▶ _YOUR OBJECTIVE_
From the first line of the records below through the line containing "美聚天下 实现共赢 (264, 2493)", copy everything exactly and nothing more.

====== EXERCISE INPUT ======

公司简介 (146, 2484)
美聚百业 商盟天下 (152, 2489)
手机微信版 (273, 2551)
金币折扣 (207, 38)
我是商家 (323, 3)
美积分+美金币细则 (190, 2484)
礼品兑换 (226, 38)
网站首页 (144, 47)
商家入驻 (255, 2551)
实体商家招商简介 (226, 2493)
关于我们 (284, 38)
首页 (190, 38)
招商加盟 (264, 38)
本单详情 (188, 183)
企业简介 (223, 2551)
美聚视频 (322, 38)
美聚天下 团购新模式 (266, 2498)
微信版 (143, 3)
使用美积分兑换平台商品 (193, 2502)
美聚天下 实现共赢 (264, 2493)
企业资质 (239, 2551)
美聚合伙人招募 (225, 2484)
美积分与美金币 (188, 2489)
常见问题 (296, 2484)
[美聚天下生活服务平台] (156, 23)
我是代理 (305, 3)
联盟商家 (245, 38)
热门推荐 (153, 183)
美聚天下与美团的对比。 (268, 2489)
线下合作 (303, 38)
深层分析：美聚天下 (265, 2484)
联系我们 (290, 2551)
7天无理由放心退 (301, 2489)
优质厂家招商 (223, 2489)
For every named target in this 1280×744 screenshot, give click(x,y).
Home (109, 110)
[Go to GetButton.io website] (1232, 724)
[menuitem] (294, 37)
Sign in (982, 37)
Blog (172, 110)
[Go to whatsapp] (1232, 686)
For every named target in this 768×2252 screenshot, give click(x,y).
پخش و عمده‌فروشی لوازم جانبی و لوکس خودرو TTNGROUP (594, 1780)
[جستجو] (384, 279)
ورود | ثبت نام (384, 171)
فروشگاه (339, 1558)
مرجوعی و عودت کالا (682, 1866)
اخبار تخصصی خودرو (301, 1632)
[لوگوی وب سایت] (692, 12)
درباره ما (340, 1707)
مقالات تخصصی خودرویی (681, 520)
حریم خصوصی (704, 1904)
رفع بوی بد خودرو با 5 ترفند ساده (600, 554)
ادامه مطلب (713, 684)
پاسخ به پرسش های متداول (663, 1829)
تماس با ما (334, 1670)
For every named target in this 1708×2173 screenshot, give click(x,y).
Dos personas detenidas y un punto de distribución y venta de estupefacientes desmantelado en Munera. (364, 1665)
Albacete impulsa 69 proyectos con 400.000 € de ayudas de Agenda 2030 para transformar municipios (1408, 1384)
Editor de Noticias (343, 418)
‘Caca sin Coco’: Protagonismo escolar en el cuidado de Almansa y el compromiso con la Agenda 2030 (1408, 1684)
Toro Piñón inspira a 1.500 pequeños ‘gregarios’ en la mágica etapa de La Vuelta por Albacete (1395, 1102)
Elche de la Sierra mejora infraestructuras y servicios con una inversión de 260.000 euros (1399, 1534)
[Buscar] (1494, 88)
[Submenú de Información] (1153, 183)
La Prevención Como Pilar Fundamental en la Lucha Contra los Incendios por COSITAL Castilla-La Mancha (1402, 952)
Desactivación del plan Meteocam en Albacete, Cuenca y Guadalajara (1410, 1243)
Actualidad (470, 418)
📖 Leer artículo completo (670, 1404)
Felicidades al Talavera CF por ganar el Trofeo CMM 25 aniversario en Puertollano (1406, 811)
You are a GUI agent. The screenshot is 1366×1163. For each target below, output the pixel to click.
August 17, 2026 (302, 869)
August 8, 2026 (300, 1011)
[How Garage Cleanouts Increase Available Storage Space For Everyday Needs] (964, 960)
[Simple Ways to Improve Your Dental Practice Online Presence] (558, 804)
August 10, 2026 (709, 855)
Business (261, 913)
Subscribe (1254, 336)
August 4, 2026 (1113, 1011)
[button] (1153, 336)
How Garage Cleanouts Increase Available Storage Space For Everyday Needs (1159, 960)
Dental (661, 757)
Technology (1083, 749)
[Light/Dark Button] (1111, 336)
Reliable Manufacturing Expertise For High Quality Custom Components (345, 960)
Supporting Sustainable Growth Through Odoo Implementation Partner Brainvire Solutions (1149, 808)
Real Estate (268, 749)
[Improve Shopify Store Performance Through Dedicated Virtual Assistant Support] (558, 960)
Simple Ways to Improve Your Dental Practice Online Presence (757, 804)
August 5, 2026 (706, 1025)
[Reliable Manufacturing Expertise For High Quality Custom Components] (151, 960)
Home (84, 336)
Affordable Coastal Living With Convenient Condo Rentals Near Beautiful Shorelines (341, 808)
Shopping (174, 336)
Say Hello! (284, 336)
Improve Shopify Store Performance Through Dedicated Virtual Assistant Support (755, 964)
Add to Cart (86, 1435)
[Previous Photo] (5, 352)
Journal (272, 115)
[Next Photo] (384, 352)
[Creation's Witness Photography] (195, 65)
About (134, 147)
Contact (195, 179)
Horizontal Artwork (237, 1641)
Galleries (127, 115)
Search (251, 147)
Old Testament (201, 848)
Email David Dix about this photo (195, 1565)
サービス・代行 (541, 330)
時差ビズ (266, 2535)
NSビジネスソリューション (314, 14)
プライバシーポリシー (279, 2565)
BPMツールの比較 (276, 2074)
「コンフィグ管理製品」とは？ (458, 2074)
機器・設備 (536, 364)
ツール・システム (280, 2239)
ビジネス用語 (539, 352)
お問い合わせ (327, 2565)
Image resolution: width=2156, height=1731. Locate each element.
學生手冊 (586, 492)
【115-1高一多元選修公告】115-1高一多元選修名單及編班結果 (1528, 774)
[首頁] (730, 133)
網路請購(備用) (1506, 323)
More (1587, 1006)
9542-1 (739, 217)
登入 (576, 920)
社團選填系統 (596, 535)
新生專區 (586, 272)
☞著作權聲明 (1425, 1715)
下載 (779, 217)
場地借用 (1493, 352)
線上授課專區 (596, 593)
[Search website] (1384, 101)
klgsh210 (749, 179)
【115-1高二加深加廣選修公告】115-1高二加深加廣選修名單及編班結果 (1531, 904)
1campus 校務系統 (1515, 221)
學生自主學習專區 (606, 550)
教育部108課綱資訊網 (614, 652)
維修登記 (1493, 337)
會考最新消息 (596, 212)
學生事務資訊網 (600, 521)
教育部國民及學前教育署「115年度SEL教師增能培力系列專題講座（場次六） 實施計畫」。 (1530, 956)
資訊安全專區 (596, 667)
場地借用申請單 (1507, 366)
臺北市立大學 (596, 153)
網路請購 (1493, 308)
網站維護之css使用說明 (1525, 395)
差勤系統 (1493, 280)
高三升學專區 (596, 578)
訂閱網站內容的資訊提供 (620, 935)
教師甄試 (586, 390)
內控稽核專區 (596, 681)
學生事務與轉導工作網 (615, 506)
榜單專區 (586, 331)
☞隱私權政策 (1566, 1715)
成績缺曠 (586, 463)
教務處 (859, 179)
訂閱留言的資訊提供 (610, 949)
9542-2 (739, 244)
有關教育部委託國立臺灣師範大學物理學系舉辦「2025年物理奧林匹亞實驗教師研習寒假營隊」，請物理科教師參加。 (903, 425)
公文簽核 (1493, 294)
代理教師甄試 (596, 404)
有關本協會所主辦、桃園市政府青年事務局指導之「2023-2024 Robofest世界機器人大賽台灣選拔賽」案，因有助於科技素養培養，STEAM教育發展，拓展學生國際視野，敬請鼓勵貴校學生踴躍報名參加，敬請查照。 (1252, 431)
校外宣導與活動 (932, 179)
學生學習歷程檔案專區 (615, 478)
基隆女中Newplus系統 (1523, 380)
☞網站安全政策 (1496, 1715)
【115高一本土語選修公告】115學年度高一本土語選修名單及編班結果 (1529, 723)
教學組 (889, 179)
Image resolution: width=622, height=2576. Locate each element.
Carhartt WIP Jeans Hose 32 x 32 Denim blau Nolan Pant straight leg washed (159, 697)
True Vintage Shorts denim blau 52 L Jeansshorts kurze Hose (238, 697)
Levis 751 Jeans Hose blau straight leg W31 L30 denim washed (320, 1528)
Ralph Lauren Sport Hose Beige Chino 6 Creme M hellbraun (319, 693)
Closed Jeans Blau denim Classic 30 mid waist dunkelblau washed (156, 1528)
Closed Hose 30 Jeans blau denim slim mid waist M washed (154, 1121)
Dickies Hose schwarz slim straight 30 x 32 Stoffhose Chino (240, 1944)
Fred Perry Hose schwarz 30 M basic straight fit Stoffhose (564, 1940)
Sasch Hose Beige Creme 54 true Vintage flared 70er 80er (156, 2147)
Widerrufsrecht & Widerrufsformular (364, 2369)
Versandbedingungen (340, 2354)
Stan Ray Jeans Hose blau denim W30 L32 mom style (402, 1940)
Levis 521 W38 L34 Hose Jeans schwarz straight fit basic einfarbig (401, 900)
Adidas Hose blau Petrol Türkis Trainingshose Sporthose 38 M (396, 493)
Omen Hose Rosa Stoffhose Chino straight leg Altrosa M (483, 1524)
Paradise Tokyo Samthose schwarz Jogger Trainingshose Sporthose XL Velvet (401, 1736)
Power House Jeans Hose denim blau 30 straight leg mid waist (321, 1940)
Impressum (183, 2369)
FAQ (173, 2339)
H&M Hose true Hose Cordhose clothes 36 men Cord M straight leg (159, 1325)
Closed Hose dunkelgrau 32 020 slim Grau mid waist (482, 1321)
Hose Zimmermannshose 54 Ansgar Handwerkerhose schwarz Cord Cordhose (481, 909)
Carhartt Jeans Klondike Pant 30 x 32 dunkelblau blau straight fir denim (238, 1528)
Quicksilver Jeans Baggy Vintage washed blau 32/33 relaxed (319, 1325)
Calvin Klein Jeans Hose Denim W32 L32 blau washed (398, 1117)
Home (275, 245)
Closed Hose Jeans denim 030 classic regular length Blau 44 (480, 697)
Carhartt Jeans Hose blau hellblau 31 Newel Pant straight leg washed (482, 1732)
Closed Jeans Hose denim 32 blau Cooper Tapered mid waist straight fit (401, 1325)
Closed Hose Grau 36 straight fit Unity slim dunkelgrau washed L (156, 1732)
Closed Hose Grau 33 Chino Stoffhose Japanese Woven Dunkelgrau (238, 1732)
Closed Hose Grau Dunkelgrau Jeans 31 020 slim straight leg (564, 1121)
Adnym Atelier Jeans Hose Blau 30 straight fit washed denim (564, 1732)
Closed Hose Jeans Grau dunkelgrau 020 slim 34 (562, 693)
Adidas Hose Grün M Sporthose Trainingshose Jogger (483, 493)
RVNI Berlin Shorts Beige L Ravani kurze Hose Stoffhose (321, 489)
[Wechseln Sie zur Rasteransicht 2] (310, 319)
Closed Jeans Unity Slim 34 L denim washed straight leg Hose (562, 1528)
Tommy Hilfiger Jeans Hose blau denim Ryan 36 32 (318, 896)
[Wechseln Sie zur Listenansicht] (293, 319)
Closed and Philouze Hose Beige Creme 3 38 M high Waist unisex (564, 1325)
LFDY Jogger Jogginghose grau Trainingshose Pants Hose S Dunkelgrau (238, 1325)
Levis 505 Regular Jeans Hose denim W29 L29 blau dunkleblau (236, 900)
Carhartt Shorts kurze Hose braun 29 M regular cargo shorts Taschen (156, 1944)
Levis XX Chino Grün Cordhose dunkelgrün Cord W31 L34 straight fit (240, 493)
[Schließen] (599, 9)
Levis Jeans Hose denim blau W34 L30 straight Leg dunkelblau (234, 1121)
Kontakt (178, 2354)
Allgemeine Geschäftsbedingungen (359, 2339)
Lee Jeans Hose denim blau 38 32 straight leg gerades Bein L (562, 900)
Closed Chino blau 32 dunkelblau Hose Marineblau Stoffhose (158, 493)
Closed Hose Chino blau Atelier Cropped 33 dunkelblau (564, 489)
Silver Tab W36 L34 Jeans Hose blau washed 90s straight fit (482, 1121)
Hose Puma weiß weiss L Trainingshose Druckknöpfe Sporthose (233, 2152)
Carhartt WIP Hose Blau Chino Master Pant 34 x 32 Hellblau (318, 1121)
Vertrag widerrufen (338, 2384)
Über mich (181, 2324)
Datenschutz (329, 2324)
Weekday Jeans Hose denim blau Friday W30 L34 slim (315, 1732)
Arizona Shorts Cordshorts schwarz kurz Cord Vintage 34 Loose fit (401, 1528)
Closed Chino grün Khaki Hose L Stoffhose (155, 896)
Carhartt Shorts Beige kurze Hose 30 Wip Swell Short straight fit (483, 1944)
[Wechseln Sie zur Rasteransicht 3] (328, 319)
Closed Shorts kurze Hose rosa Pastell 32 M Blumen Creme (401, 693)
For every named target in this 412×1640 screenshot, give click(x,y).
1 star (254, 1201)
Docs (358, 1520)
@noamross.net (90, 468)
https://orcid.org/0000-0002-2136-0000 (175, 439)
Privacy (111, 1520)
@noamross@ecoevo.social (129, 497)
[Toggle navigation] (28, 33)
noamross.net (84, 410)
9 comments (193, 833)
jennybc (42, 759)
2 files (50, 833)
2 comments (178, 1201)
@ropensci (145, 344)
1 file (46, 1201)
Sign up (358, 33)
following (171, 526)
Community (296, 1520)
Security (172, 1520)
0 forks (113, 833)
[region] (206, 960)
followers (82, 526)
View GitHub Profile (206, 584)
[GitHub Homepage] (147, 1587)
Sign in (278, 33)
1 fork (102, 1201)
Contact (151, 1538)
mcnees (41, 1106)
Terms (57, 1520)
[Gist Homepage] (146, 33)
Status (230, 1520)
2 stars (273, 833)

======

▶ _EXERCISE RESULT_
公司简介 (146, 2484)
美聚百业 商盟天下 (152, 2489)
手机微信版 (273, 2551)
金币折扣 (207, 38)
我是商家 (323, 3)
美积分+美金币细则 (190, 2484)
礼品兑换 (226, 38)
网站首页 (144, 47)
商家入驻 (255, 2551)
实体商家招商简介 (226, 2493)
关于我们 (284, 38)
首页 (190, 38)
招商加盟 (264, 38)
本单详情 (188, 183)
企业简介 (223, 2551)
美聚视频 (322, 38)
美聚天下 团购新模式 (266, 2498)
微信版 (143, 3)
使用美积分兑换平台商品 (193, 2502)
美聚天下 实现共赢 (264, 2493)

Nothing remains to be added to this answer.